(Selected text)

In 2002–03, the Senators won the Presidents' Trophy for having the best regular season record, and Lalime led the way with a 39–20–7 record, 2.16 GAA and .911 save percentage. He was second in the NHL in wins, shutouts (8), fourth in minutes (3943) and fifth in GAA. He appeared in his first all-star game on February 2 after Ed Belfour pulled out with an injury. He made 18 saves on 19 shots in 25 minutes, then he allowed three goals during the shootout and took the loss. He broke his own record for shutout streak with 184:06 from January 9 to 18. In the playoffs, he helped the Senators defeat the New York Islanders in five games, then the Philadelphia Flyers in six games, before losing to the eventual Stanley Cup champion New Jersey Devils in seven games in the Eastern Conference Final. Lalime had an 11–7 record and GAA of 1.82 during the playoffs.

In 2003–04, Lalime finished with a 25–23–7 record with a 2.29 GAA and save percentage of .905. In the opening round of the playoffs, the Senators met their Battle of Ontario opponents, the Maple Leafs for the fourth time in five years. Lalime struggled during the series, allowing the opening goal in every game, and despite the Senators heavily outshooting the Maple Leafs, the series was tied after six games. In game seven, Lalime allowed two soft goals to Joe Nieuwendyk, and after the first period he was pulled out of the game with the Senators losing 3–0. They eventually lost 4–1 and lost to the Maple Leafs for the fourth time in the playoffs. It marked the end of Lalime's playing time in Ottawa.

===Post-Ottawa years===
After acquiring star goaltender Dominik Hašek via free agency, the Senators decided to trade Lalime to the St. Louis Blues for a fourth round conditional pick in the 2005 NHL entry draft on June 27, 2004. Lalime was set to be the Blues starter during the 2004–05 season, however the lockout wiped out the season, and Lalime did not play any hockey that year.

During the 2005–06 season, he earned his first win with the Blues on October 11 against the Chicago Blackhawks, making 32 saves in a 4–1 victory. However, this was a season to forget for Lalime, as he finished the year with a 4–18–8 record, 3.64 GAA and a .881 save percentage. He also spent a part of the season in the AHL, where he posted a record of 6–6–1, 2.86 GAA and .903 save percentage with the Peoria Rivermen. On April 2, Lalime played his final game as a Blue, as he suffered a torn ACL that had him out for the remainder of the season.

On July 1, 2006, Lalime was signed by the Chicago Blackhawks to a one-year, $700,000 contract, likely to be the backup to Nikolai Khabibulin. He ended up being injured just before training camp with a herniated disk. In his debut as a Blackhawk on February 7, 2007, Lalime stopped 34 shots and shut out the Vancouver Canucks as Chicago won the game 3–0. He went 4–6–1 in 12 games during the regular season with a 3.07 goals against average and a .896 save percentage. His play with the Blackhawks was good enough for the club to re-sign him to another one-year contract, this one worth $950,000.

(End Selected text)

Repeat word for word the part of the Lalime passage starting at "During the 2005–06" and ending at "of the season.". The items can be ignored.

(Given information)

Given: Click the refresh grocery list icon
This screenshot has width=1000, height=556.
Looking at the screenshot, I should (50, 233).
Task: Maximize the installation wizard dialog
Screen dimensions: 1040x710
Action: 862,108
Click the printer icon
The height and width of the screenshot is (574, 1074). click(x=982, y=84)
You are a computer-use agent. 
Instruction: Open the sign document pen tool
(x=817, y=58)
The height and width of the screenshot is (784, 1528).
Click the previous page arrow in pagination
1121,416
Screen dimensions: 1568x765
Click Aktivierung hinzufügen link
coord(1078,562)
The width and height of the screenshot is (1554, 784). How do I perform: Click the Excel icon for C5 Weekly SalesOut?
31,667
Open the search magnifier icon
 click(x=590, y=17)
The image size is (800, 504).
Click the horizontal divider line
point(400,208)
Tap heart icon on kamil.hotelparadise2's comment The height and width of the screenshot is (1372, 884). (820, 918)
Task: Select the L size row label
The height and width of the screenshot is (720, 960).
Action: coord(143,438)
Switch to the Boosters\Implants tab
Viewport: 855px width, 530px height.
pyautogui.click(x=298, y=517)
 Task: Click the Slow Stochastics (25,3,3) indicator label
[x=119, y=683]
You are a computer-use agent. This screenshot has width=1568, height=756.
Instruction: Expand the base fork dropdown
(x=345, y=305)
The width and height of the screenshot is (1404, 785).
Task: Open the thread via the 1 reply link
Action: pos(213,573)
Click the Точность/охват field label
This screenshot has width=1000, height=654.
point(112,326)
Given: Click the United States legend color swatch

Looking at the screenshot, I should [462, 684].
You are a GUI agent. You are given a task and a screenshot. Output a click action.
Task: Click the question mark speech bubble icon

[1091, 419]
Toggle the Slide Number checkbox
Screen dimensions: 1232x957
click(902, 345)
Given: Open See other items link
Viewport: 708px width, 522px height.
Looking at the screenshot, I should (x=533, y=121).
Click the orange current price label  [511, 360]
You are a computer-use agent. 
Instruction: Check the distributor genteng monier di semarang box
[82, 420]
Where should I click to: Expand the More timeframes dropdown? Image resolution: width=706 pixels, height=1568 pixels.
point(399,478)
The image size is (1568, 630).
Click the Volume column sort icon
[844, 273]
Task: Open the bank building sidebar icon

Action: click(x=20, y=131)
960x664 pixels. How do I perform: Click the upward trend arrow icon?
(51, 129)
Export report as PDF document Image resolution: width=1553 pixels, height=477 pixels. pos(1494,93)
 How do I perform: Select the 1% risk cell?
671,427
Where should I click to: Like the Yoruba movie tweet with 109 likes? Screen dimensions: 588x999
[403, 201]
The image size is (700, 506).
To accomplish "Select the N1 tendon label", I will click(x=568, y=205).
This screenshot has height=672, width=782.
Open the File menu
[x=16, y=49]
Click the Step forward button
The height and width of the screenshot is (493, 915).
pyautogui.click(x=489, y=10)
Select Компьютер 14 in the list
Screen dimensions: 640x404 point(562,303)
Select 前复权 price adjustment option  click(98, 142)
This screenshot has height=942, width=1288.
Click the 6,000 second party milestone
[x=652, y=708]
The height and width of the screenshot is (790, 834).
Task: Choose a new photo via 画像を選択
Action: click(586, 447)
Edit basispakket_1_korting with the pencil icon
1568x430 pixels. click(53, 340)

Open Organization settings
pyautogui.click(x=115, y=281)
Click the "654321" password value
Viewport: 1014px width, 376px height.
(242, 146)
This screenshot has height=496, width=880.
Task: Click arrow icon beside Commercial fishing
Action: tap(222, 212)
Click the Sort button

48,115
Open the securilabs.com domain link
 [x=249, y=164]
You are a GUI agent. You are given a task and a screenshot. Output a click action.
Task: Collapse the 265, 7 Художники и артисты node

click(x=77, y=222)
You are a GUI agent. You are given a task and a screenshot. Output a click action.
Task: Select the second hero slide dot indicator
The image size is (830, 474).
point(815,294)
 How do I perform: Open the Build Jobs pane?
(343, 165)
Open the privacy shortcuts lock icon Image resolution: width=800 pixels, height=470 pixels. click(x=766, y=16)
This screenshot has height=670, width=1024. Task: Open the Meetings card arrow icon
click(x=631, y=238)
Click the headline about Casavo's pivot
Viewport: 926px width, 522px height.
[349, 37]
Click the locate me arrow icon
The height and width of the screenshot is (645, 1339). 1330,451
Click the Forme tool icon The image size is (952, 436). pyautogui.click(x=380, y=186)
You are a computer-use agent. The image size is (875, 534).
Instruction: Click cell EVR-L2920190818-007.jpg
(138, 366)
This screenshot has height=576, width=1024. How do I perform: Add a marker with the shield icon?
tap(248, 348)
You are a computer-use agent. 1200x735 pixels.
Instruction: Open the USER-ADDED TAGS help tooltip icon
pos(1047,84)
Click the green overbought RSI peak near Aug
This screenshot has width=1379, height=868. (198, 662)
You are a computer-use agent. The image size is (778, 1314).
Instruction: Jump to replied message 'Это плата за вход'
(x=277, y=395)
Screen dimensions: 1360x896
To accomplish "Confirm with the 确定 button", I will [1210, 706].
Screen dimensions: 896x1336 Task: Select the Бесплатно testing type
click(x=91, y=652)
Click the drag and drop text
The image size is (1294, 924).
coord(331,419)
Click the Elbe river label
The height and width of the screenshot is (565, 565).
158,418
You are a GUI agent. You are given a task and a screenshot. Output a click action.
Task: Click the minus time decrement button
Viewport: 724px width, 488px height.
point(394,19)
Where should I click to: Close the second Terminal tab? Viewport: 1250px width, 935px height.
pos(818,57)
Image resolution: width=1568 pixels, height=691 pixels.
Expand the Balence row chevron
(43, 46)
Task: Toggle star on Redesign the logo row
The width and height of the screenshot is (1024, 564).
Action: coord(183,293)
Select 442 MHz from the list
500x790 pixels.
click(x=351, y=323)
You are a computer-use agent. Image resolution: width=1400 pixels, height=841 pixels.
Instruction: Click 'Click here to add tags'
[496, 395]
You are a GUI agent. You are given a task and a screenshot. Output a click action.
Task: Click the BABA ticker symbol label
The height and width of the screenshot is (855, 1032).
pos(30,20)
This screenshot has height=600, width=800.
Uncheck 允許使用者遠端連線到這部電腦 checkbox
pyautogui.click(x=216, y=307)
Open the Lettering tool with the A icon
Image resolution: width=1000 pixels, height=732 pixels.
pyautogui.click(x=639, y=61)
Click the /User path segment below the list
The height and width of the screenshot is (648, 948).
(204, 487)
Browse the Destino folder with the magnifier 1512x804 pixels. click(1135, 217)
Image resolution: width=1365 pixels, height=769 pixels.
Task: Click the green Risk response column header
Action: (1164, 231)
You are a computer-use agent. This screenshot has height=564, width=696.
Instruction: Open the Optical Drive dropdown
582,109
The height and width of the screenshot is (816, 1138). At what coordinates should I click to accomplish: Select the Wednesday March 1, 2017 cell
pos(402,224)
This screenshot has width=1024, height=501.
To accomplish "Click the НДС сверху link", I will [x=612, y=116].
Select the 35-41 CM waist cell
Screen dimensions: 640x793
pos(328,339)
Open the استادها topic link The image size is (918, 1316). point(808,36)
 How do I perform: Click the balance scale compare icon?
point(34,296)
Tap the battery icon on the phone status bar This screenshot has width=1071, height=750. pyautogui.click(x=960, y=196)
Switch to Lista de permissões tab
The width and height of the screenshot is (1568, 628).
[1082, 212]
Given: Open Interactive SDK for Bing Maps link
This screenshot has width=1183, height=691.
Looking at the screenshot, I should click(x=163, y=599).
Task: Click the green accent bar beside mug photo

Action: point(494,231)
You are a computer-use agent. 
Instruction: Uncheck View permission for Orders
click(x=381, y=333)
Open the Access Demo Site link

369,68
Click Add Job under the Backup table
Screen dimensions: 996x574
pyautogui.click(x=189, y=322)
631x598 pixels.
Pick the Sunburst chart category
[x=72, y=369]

(End Given information)

● **Solution to the problem**:
During the 2005–06 season, he earned his first win with the Blues on October 11 against the Chicago Blackhawks, making 32 saves in a 4–1 victory. However, this was a season to forget for Lalime, as he finished the year with a 4–18–8 record, 3.64 GAA and a .881 save percentage. He also spent a part of the season in the AHL, where he posted a record of 6–6–1, 2.86 GAA and .903 save percentage with the Peoria Rivermen. On April 2, Lalime played his final game as a Blue, as he suffered a torn ACL that had him out for the remainder of the season.